Rose Luise Maria Stradner (July 31, 1913 – September 27, 1958) was an Austrian stage and film actress, who starred opposite Edward G. Robinson, James Stewart, Gregory Peck, and other leading men of her era. She was married to the film director Joseph L. Mankiewicz.

Life and career
Stradner was born in Vienna, Austria on July 31, 1913. While still an infant, she moved with her parents to Trieste and Isonzo, where her father was stationed as an engineer in charge of troop transportation during World War I. Post-war, she was sent to a convent after returning with her parents to Vienna. After completing her education, during which she learned English, performed in student plays and became an accomplished pianist, she became a pupil of Austrian theatrical producer and film director Max Reinhardt. Trained by him, she was subsequently hired by a Hollywood studio after executives saw photographs of her.

With Reinhardt's guidance, she made her stage debut in 1937.

In 1937, she made her Hollywood film debut opposite Edward G. Robinson and James Stewart in The Last Gangster, in which she played the wife of Robinson's character, Joe Krozac. Washington's Evening Star said of her, in an image caption in its November 10 edition that same year: "Rose Stradner is being hailed by the M-G-M people as the studio's greatest discovery since Garbo, as they seem to feel she is going places in the cinema."

Supplied information:
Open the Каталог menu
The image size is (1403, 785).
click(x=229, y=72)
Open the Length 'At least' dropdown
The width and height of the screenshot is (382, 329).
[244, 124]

Tasks for this exercise:
1/ Answer these questions about the Rose Stradner biography:
(a) In what city was Stradner born?
(b) Which film director was she married to?
(c) In which film did she make her Hollywood debut?
2/ Write the next part of the Rose Stradner biography, starting after its final sentence.
The records were taken from a separate source.

Answers to the exercise:
1/
(a) Vienna, Austria
(b) Joseph L. Mankiewicz
(c) The Last Gangster

2/
Announcing in 1939 that she had signed a long-term contract with Columbia Pictures, Washington's Evening Star called her "one of the great dramatic stars of the European stage", adding that as "a prominent member of the Max Reinhardt school of the theater, "Miss Stradner has appeared in more than 50 dramas, ranging from Shakespeare, Ibsen and Moliere to noted modern day playwrights [including] .... 'Dinner at Eight,' 'An American Tragedy,' ... 'Faust,' 'Cymbeline,' 'As You Like It,' 'Romeo and Juliet,' 'Hamlet,' 'St. Joan,' and others."

She married writer/director Joseph L. Mankiewicz, younger brother of writer Herman Mankiewicz, in 1939.

Her final movie role was starring opposite Gregory Peck in 1944's The Keys of the Kingdom.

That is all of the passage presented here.